Museum in Kazakhstan

The Akmola Regional Museum of History and Local Lore (Note: ) is a museum in Kokshetau, Kazakhstan. The museum is one of the oldest in Kokshetau, having been founded in 1920 and houses an impressive collection of over 83,000 individual pieces that tell the story of the region's rich cultural heritage, history, and traditions. In addition the main branch of the museum, the institution manages several other museums in Akmola Region.

== Description ==

=== History ===
The museum is located in the center of Kokshetau and one of the oldest cultural enterprises of the Akmola Region, which was founded in 1920 as local history museum in Kokshetau in the district department of public education, as a museum of visual aids.

Since January 1945, the district museum became the Kokshetau regional local history museum in connection with foundation of Kokshetau region in 1944. In those days, the museum was in the former mosque building in the center of the town.

Since 1974, the museum has been situated in the building not far from central square of Kokshetau. It is a monument of history and architecture, which is under state protection. It is a two-story brick building, built in 1904.

In 2000, the museum received the status of Akmola Regional Local History Museum, because Kokshetau became the center of Akmola region.

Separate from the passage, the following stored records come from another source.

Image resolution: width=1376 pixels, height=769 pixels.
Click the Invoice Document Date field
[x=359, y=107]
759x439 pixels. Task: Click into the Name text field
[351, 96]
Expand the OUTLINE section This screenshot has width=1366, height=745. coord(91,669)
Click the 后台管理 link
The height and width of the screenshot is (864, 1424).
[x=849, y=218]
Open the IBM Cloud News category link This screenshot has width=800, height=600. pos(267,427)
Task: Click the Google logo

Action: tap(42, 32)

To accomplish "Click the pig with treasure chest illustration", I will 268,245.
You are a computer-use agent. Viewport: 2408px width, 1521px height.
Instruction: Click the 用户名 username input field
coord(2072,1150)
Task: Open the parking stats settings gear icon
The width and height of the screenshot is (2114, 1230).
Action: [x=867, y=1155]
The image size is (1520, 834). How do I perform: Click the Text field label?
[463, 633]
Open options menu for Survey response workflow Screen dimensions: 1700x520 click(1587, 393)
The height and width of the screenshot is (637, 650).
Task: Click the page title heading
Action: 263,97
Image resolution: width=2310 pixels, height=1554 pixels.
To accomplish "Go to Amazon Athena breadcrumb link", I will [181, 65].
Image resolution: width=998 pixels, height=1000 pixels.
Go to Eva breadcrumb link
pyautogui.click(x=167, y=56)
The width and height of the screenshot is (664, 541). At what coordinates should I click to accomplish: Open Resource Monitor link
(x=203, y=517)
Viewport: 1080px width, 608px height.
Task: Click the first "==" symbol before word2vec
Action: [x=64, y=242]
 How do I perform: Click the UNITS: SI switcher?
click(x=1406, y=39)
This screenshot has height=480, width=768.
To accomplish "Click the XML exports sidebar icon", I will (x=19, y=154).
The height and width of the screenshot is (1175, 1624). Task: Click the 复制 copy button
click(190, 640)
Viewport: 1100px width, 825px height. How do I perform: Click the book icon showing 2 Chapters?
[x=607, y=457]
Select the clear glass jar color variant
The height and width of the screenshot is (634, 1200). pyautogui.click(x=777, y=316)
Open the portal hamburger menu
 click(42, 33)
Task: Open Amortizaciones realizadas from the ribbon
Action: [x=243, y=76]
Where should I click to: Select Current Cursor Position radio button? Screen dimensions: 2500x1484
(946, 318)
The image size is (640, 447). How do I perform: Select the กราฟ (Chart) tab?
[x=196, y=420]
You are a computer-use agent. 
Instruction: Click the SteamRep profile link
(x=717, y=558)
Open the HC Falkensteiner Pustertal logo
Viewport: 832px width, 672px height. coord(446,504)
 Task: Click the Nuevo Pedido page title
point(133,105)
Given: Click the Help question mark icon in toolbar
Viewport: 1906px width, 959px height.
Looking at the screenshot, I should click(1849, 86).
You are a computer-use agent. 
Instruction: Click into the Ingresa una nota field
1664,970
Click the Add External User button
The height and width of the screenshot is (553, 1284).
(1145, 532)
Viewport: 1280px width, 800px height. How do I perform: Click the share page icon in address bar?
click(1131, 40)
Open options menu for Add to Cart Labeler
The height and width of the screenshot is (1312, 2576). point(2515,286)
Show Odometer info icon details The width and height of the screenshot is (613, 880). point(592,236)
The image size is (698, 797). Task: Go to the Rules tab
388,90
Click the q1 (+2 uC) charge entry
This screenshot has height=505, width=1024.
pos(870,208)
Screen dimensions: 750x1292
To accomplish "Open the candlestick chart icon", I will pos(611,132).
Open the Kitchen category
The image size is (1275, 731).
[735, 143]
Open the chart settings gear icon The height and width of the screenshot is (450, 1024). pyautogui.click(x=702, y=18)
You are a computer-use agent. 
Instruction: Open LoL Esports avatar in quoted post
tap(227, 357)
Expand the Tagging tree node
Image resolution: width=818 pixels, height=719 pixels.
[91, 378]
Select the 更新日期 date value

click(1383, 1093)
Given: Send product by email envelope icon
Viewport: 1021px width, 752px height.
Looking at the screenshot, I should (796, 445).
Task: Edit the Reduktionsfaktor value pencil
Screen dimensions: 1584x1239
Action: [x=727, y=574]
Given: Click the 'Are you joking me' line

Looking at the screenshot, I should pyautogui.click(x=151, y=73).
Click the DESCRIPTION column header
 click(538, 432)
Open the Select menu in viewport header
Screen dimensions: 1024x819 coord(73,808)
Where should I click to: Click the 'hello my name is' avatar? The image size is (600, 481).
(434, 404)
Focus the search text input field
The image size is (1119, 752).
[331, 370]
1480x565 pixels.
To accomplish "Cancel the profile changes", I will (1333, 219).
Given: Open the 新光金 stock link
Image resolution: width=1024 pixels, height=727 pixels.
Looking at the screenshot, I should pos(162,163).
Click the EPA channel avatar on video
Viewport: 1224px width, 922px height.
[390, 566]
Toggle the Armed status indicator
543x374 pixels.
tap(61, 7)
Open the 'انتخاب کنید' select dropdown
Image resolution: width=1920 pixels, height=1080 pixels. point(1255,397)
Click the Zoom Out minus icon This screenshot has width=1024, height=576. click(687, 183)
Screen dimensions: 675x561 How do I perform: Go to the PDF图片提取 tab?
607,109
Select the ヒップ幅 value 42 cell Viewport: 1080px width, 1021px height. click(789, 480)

The first large-scale reconstruction was carried out in 2012.

=== Collection ===
The Akmola Regional Museum of History and Local Lore has an extensive collection of artifacts. The museum's main fund has about 83 000 units. The museum's collection contains many archeological finds from the Akmola Region, including ancient bones, and tools.

===Galleries===
The museum has six halls, each of which is dedicated to a specific topic:
- Hall of Nature;
- Hall of "Natural history"
- Hall of "Great steppe civilization"
- Hall of "History of Akmola region XlX"
- Hall of "History of Akmola region XX c"
- Hall of "History of modern Kazakhstan"
- Showroom

=== Branches ===
In addition to the main museum in Kokshetau, Akmola Regional Museum of History and Local Lore operates seven other museums in the region.